Work to complete: In the records below, find the line that contains "Image resolution: width=1792, height=2059." and the line that contains "Мне не нравится (1274, 803)", then retype exactly those two lines and every line between them.

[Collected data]
*-*-*

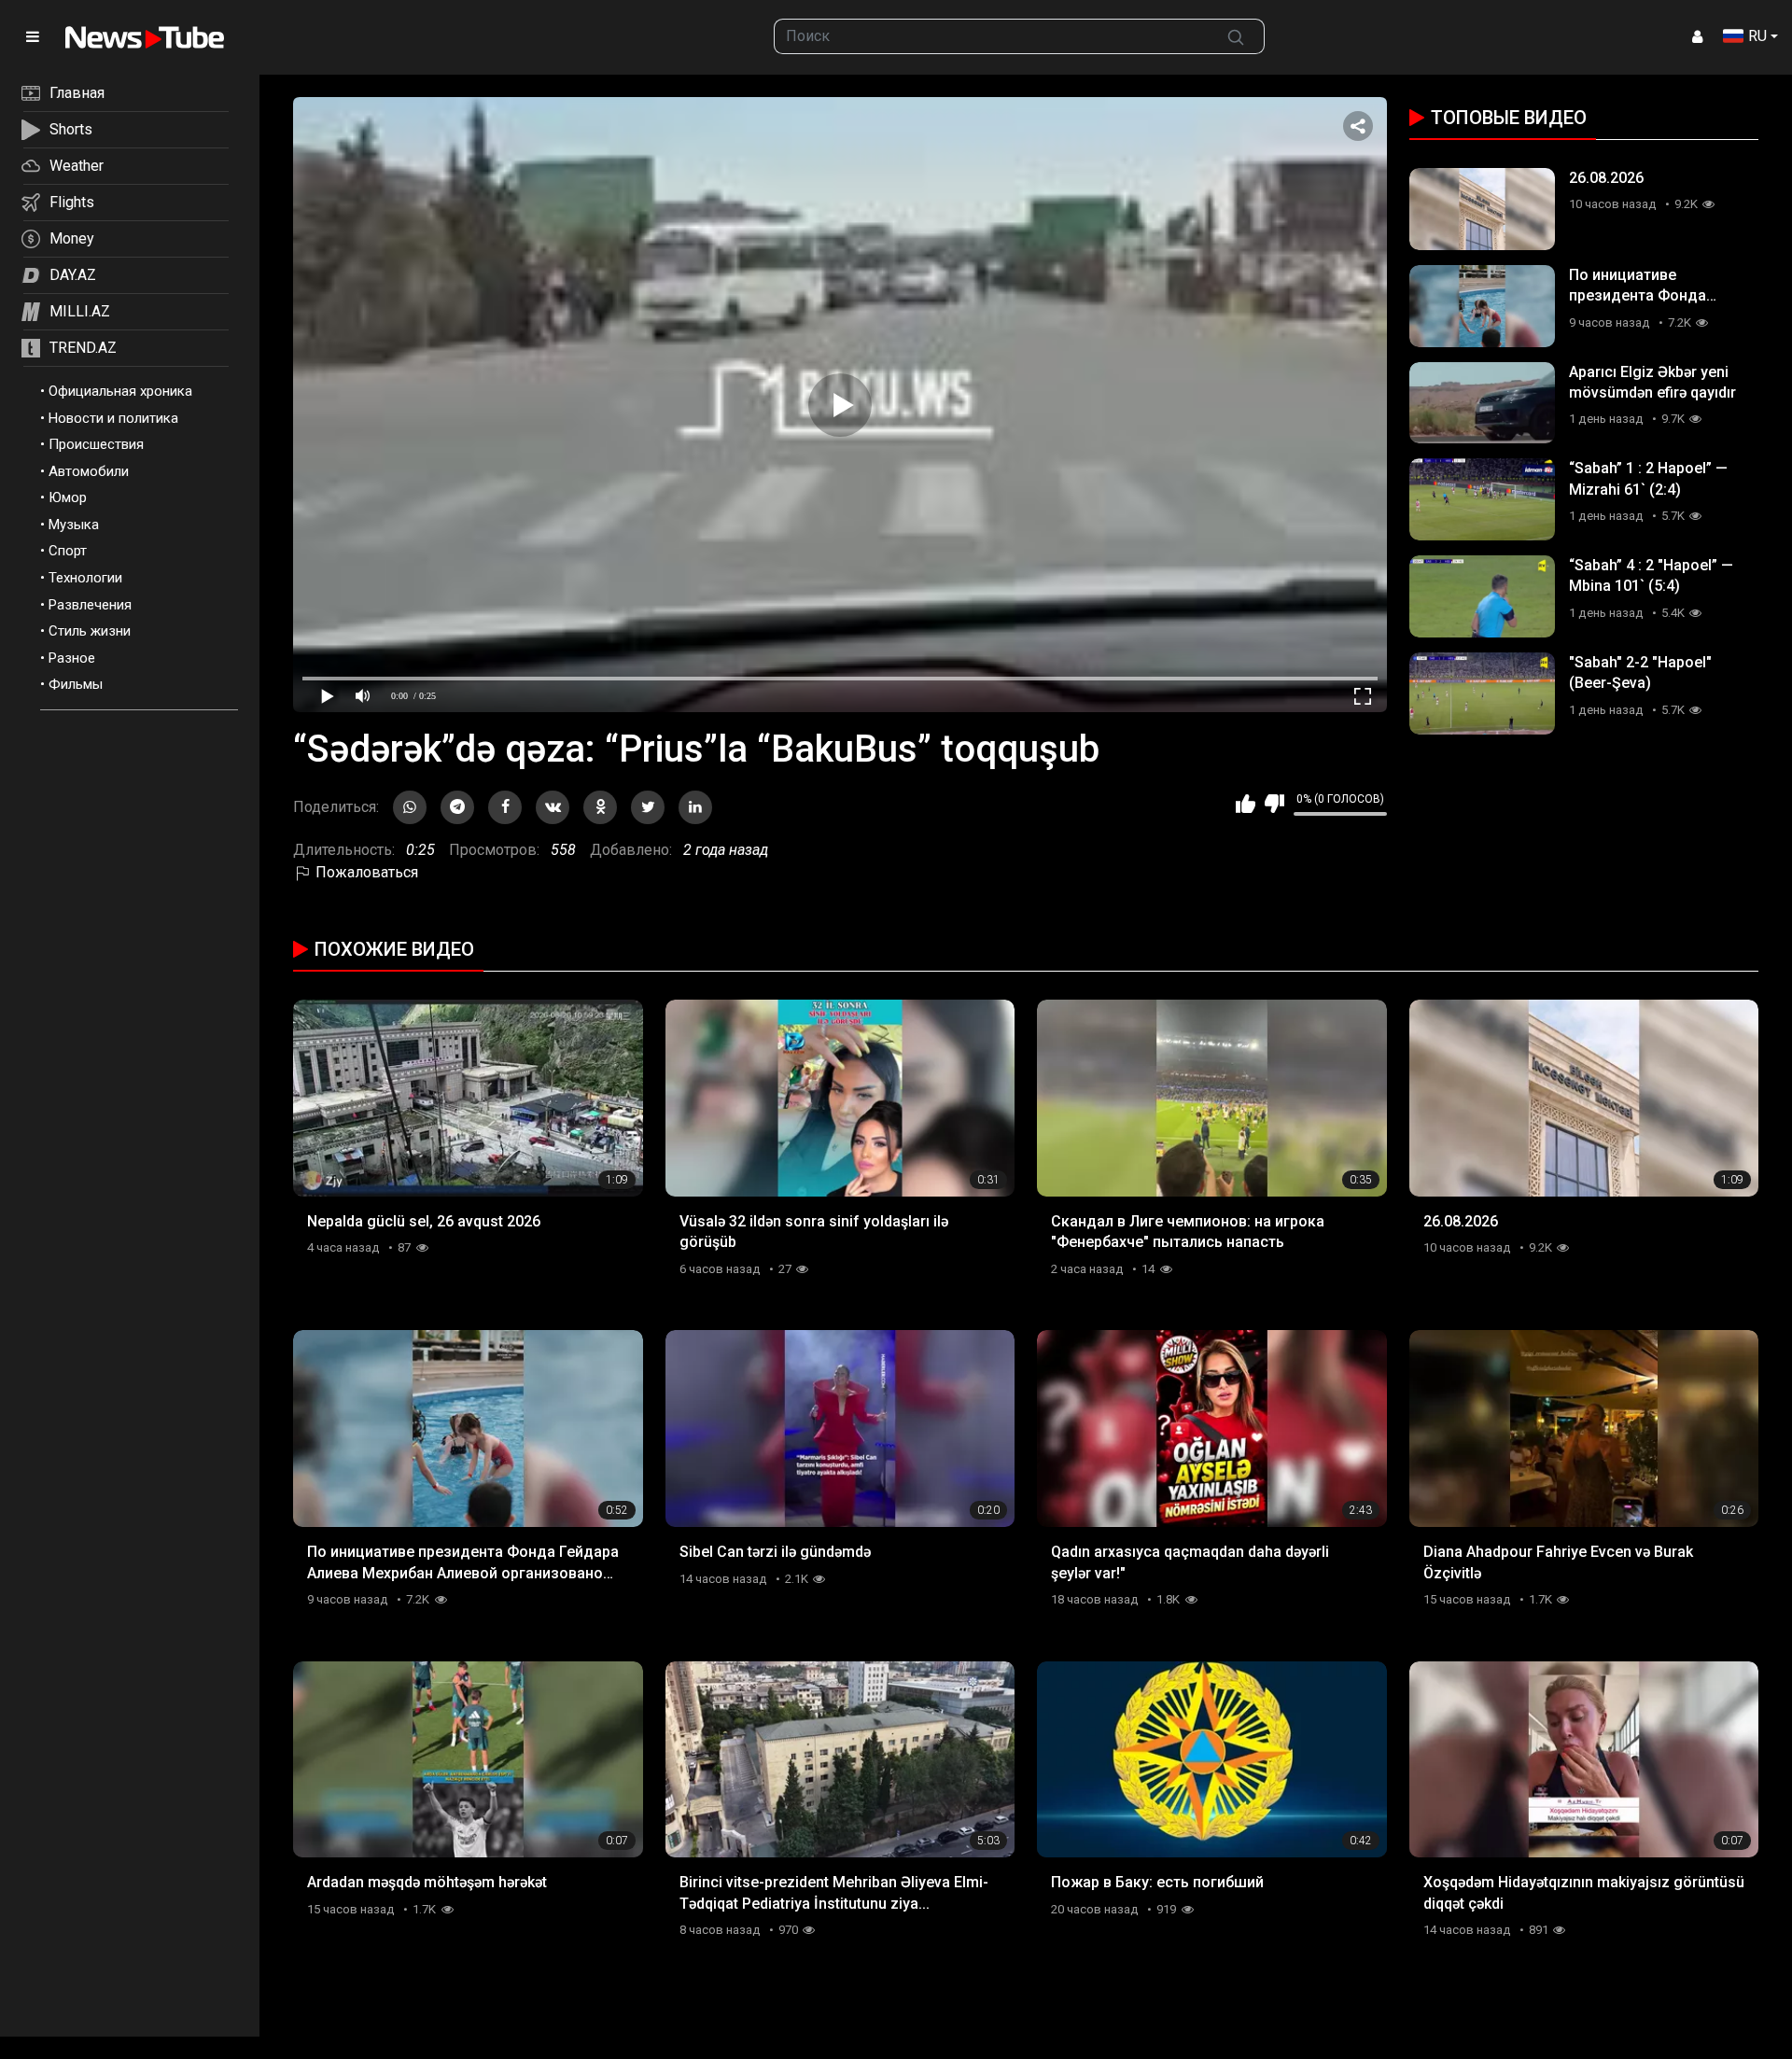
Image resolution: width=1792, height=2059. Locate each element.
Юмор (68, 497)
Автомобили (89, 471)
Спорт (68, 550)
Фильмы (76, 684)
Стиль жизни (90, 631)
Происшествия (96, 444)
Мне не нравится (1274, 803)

*-*-*

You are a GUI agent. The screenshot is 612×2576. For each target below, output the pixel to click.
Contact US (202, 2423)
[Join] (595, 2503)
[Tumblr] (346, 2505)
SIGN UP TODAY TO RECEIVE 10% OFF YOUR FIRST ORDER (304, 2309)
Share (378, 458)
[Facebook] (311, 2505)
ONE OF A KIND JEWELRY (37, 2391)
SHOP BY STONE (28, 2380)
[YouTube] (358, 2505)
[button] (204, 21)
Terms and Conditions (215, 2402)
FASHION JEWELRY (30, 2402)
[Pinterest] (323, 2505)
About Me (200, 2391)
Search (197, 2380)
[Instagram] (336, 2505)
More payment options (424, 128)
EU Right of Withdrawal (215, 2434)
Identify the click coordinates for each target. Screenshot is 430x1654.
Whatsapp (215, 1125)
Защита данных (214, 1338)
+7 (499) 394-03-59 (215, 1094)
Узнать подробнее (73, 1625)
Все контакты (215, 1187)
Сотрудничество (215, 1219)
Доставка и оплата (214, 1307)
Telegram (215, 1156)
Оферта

*-*-*

Solved exercise:
Image resolution: width=1792, height=2059. Locate each element.
Юмор (68, 497)
Автомобили (89, 471)
Спорт (68, 550)
Фильмы (76, 684)
Стиль жизни (90, 631)
Происшествия (96, 444)
Мне не нравится (1274, 803)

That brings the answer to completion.